* [Working data]
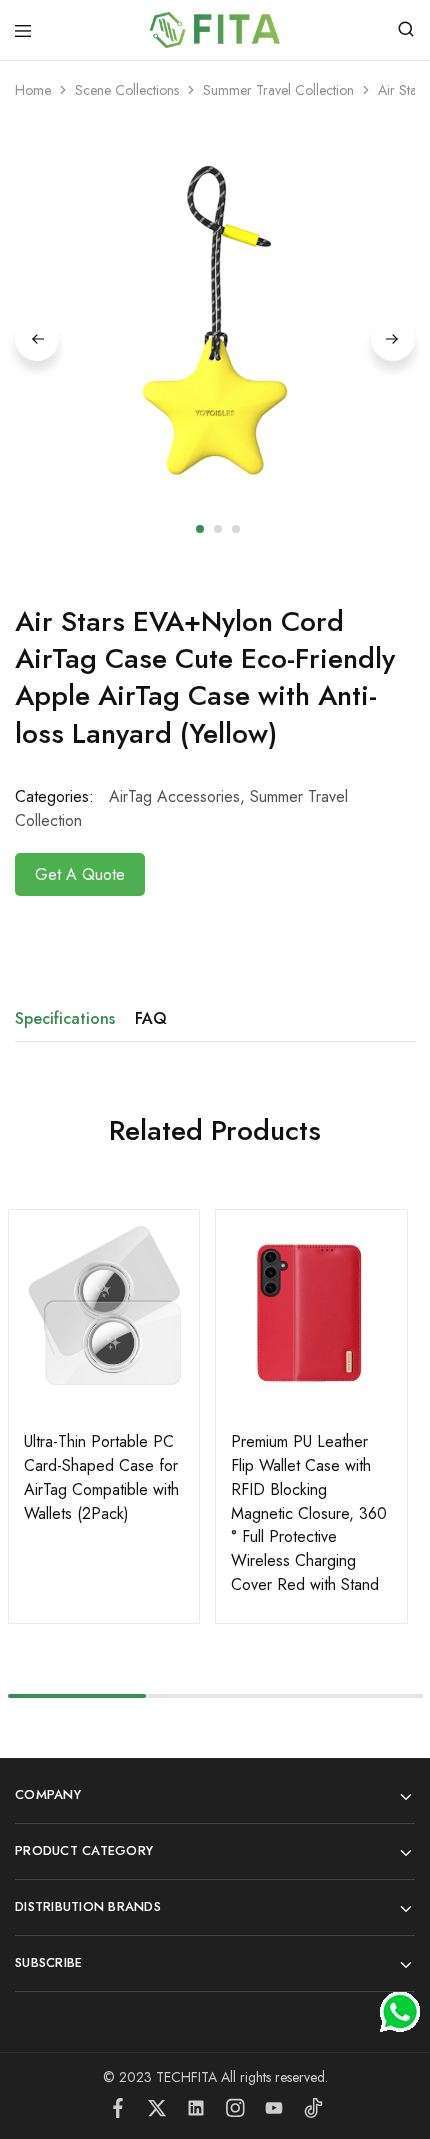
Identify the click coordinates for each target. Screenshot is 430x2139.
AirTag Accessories (174, 796)
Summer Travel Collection (278, 90)
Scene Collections (127, 90)
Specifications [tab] (65, 1018)
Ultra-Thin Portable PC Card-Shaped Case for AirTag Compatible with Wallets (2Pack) (101, 1477)
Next (393, 339)
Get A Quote (80, 874)
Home (33, 90)
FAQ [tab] (151, 1018)
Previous (37, 339)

* [What to do]
Find the word "AirTag" in the data and copy out each line where it turns up.

* [Output for this task]
AirTag Accessories (174, 796)
Ultra-Thin Portable PC Card-Shaped Case for AirTag Compatible with Wallets (2Pack) (101, 1477)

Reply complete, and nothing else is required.